Friday, May 12, 2006

Nothing is worse than being outside in the rain. Unless of course you're walking a stupid fucking dog who walks into the biggest puddle in the field and lays down and will not come when you call so you have to wade in there to collar him again and get soaked up to your fucking ankles. I would've been in way more of a foul mood had it not been for the new Stills to keep me musical company. I'll admit, I rolled my eyes when I opened the envelope that this came in. I had seen these dudes open for Echo & the Bunnymen a couple years ago and was thoroughly unimpressed, and really could've cared less for their last album. So I listened to it thoroughly preparing to hate it, but what I heard when I pressed play was quite a pleasant surprise. It didn't even sound like the same band. Where their debut seemed overly somber, calculated, and derivative, their follow up disc Without Feathers has a completely updated sound. It actually reminds me a bit of The Jesus & Mary Chain's "Stoned & Dethroned" album. The opening cut "In The Beginning" starts off with a chugging rhythm, then adds a marching cadence of a drumbeat, and swirling organ chords and guitar licks that turns it into a triumphant psychedelic pop rock tune, complete with a false ending to assuage your disappointment when you think it ends too early and say "Awww, man, that's IT?". While not a perfect album by any means (some of the slower songs seem a bit tedious and "The House We Live In" is sort of a weak tune to end on) the good far outweighs the bad. "Oh Shoplifter" and "Baby Blues" especially stand out.
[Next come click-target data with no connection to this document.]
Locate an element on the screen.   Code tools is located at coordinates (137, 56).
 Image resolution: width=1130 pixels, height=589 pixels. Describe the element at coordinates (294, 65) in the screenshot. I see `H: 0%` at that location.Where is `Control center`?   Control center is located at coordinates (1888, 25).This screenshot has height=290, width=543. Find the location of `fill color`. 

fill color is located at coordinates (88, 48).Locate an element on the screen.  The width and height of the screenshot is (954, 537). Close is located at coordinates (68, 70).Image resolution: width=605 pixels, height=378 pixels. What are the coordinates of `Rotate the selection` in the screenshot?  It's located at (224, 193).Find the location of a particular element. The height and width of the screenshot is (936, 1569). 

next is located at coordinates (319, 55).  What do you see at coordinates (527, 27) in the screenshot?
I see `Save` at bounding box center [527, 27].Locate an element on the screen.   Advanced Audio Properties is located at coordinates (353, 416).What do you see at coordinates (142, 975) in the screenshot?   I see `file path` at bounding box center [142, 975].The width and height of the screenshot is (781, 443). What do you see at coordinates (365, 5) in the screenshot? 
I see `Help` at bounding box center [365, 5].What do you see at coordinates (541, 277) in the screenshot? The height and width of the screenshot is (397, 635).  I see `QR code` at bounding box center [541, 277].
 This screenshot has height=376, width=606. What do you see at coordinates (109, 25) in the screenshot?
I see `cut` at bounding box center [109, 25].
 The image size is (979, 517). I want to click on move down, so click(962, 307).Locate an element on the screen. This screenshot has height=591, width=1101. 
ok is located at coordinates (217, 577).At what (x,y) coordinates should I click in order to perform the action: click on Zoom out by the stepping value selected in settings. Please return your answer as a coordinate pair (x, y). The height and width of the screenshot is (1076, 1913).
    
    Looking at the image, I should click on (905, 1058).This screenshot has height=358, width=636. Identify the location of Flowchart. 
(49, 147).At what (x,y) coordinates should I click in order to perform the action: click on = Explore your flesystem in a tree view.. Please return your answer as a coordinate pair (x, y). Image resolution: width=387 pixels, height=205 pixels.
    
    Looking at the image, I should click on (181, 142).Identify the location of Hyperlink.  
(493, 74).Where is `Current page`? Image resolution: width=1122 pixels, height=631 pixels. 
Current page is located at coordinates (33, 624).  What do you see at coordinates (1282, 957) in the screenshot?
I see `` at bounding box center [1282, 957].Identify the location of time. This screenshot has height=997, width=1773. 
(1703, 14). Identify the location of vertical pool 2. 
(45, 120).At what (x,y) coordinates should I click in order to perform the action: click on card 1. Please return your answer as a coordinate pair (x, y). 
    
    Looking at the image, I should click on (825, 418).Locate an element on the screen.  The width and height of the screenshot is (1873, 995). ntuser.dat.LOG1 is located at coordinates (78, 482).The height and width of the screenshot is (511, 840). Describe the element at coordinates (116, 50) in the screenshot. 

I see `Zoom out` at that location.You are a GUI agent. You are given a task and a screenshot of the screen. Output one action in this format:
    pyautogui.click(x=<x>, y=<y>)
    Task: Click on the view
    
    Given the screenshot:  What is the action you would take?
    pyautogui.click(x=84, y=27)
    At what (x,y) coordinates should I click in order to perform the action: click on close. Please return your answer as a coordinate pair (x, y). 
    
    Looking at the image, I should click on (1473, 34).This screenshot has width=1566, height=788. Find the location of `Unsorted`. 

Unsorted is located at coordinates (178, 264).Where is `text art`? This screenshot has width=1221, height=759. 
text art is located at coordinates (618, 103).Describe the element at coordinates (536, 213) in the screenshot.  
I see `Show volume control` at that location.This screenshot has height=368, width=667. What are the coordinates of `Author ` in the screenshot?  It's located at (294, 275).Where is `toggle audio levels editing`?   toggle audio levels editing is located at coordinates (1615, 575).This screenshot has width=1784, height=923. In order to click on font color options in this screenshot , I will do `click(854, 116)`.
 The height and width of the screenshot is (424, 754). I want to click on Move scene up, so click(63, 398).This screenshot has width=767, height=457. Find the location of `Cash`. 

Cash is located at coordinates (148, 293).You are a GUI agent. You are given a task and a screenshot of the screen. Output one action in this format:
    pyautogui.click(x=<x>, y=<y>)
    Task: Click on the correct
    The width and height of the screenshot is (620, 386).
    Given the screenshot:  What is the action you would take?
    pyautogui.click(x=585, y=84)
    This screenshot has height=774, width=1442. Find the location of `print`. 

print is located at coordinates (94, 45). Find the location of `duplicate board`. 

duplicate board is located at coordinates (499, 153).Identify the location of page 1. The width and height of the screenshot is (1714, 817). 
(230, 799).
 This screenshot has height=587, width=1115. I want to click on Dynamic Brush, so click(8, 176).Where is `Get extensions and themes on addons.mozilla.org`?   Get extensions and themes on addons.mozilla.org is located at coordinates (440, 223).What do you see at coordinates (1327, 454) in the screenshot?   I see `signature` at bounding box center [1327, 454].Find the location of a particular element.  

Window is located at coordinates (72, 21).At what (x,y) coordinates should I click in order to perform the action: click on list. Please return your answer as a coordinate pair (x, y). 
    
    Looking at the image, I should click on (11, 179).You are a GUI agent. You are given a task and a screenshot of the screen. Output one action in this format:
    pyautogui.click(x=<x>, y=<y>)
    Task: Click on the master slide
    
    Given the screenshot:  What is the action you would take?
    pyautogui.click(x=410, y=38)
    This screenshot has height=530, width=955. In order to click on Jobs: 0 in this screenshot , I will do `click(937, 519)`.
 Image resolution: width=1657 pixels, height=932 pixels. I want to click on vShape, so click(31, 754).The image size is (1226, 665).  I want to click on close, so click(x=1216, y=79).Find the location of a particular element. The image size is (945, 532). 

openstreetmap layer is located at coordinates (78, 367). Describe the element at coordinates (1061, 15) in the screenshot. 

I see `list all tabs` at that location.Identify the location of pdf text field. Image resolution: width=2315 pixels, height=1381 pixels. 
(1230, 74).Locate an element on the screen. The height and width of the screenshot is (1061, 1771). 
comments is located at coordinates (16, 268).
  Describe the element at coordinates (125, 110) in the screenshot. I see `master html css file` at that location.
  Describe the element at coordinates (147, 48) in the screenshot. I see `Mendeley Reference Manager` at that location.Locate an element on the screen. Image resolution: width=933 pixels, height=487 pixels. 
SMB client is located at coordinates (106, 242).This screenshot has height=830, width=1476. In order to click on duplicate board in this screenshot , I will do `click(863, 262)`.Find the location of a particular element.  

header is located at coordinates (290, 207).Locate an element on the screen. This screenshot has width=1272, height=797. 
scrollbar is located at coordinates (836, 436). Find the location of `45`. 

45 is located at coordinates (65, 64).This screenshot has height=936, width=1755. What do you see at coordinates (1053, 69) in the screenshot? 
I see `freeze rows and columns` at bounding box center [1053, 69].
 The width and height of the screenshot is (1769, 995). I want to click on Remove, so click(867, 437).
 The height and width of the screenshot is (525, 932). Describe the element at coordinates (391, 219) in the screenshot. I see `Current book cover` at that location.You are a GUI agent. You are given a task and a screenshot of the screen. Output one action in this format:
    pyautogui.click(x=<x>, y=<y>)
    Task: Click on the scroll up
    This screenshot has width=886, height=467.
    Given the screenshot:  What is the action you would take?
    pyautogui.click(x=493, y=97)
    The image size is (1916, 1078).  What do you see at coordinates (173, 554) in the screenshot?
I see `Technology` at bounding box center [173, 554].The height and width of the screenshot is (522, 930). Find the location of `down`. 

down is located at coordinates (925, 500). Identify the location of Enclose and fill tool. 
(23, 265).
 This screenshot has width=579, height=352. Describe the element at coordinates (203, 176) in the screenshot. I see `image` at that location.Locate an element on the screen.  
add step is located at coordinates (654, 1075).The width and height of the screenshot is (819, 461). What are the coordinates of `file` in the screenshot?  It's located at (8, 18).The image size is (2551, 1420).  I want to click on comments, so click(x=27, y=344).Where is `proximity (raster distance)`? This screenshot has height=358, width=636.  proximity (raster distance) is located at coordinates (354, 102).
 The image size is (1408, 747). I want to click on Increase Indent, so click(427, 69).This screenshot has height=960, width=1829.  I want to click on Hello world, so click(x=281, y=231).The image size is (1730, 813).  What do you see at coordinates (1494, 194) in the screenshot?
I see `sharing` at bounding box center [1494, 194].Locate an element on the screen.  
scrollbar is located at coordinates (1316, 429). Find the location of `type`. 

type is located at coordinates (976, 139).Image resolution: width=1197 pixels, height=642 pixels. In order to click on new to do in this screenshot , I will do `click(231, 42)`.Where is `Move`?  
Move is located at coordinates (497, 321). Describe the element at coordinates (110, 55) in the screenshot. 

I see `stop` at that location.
The new Whirlwind Heat record "Types Of Wood" has also been in heavy rotation over here lately. I don't think these guys get enough credit. At it's best moments "Types Of Wood" will make you feel like you're seeing Erase Errata after they fired their guitar player and got Mark Mothersbaugh to play with them at a crowded house party with a lot of shitty beer in kegs in the basement and everyone's good looking and horny and going nuts and swinging from the rafters and sweaty bodies flailing everywhere. Take a listen to "My Electric Underwear" if you don't believe me. It's that kind of party. Porno funk basslines, brain frying Moogs, and stupid lyrics. That's not a bad thing either by the way, just listen to "Gene Pool Style" to see what I mean. They also have an awesome, hilarious, self-directed video for the spastic "Air Miami" that has more edits than that movie "Spun" but it's a lot more fun and you don't have to see Brittany Murphy.

Friday, May 05, 2006

We Dream In Sound

If I was a lot smarter and knew more about politics I would be blogging about the resignation of Porter Goss, but since my time in college was spent on other pursuits I'm blogging about seeing Elf Power last night. So I ended up going to see them even though it was a last minute decision on my part. And a better decision couldn't have been made on a whim on a Thursday night. I have quite a weakness for Elephant 6 bands. Everyone remembers their first time listening to "In The Aeroplane Over The Sea". That was basically my Fisher-Price My Very First Indie Band Album. And through that I devoured anything from that collective (and their like) that I could get my hands on. Olivia Tremor Control, Of Montreal, Apples In Stereo, Dressy Bessy, and of course, Elf Power. The show last night was just FUN. It brought me back to being in my early 20s (not that they're that far behind me or anything). It sounded like going to sleep and waking up to the sound of babbling bongs, of having a job that afforded me the luxury of setting my own schedule and striking out to whatever destinations caught my fancy. It sounded like smoking cigarettes on a warm sunlit porch with nothing at all to do but maybe scrape together some change and go get a 40. It sounded like optimism and infinite possibilities, which everyone needs a dose of every now and then, no matter how hippie it sounds. There wasn't as much of the really heavy, grimy psych sound from the organs that I liked so much from their earlier albums. They had a lady playing cello which put a different twist on stuff like "We Dream In Sound". I haven't heard much of the stuff from the new album, but the couple songs they played sounded not too different from the stuff on "Creatures" (really nice clean tone from the electric 12 string and a much fuzzier sound from the lead) which was my favorite album of theirs. They did play "Everlasting Scream" and closed with "Let The Serpent Sleep" from that album. I unfortunately didn't have any money left to pick up the new LP (daddy likes his whiskey) but I will definitely keep an eye out for it when my next check comes in.